From your post, it sounds like you haven't actually written any code yet, or, if you have, there is no performance problem at the moment.
The only real solution is to look at the bigger picture and develop methods to get data off the disk without stalling the application. This would usually be through asynchronous access and speculative loading. If your application is always accessing the disk and doing work with small subsets of the data, you may want to consider reorganising the data to put all the useful stuff in one place and the other data elsewhere. Without knowing the full problem domain it's not possible to to be really helpful.
Depending on what you mean by "hard to predict", I can think of a few options:
If you always seek based on the same block field/property, store the records on disk sorted by that field. This lets you use binary search for O(log n) efficiency.
If you seek on different block fields, consider storing an external index for each field. A b-tree gives you O(log n) efficiency. When you seek, grab the appropriate index, search it for your block's data file address and jump to it.
Better yet, if your blocks are homogeneous, consider breaking them down into database records. A database gives you optimized storage, indexing, and the ability to perform advanced queries for free.
Use memory-mapped file access rather than the usual open-seek-read/write pattern. This technique works on Windows and Unix platforms.
In this way the operating system's virtual memory system will handle the caching for you. Accesses of blocks that are already in memory will result in no disk seek or read time. Writes from memory back to disk are handled automatically and efficiently and without blocking your application.
Aaron's notes are good too as they will affect initial-load time for a chunk that's not in memory. Combine that with the memory-mapped technique -- after all it's easier to reorder chunks using memcpy() than by reading/writing from disk and attempting swapouts etc.
The most simple way to solve this is to use an OS which solves that for you under the hood, like Linux. Give it enough RAM to hold 10% of the objects in RAM and it will try to keep as many of them in the cache as possible reducing the load time to 0. The recent server versions of Windows might work, too (some of them didn't for me, that's why I'm mentioning this).
If this is a no go, try this algorithm:
Create a very big file on the harddisk. It is very important that you write this in one go so the OS will allocate a continuous space on disk.
Write all your objects into that file. Make sure that each object is the same size (or give each the same space in the file and note the length in the first few bytes of of each chunk). Use an empty harddisk or a disk which has just been defragmented.
In a data structure, keep the offsets of each data chunk and how often it is accessed. When it is accessed very often, swap its position in the file with a chunk that is closer to the start of the file and which has a lesser access count.
[EDIT] Access this file with the memory-mapped API of your OS to allow the OS to effectively cache the most used parts to get best performance until you can optimize the file layout next time.

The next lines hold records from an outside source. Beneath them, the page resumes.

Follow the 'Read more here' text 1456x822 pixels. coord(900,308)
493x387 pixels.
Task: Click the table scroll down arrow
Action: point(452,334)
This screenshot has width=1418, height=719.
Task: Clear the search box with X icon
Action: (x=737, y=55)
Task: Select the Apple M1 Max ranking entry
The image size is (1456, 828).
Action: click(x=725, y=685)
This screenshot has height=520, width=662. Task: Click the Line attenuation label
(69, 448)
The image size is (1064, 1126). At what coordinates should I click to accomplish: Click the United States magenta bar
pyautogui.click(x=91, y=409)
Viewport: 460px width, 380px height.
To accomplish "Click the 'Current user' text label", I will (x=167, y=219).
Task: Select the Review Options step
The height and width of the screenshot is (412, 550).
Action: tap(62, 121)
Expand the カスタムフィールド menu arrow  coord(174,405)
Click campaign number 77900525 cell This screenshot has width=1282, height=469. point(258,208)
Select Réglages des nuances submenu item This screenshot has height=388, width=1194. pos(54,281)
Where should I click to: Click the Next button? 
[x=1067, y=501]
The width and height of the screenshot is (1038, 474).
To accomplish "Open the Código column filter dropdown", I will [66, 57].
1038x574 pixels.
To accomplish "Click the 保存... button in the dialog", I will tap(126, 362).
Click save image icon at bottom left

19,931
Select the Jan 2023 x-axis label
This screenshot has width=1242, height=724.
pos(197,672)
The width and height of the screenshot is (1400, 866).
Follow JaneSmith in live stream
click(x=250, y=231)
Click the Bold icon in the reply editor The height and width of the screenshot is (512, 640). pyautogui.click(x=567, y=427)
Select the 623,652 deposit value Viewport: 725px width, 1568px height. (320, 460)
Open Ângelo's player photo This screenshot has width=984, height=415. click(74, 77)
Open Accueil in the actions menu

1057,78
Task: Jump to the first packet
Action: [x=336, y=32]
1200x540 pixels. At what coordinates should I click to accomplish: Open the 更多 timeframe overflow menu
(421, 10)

Over time, heavily accessed chunks will bubble to the top. Note that you can collect the access patterns over some time, analyze them and do the reorder over night when there is little load on your machine. Or you can do the reorder on a completely different machine and swap the file (and the offset table) when that's done.
That said, you should really rely on a modern OS where a lot of clever people have thought long and hard to solve these issues for you.
That's an interesting challenge. Unfortunately, I don't know how to solve this out of the box, either. Corbin's approach sounds reasonable to me.
Here's a little optimization suggestion, at least: Place the most-accessed items at the center of your disk (or unfragmented file), not at the start of end. That way, seeking to lesser-used data will be closer by average. Err, that's pretty obvious, though.
Please let us know if you figure out a solution yourself.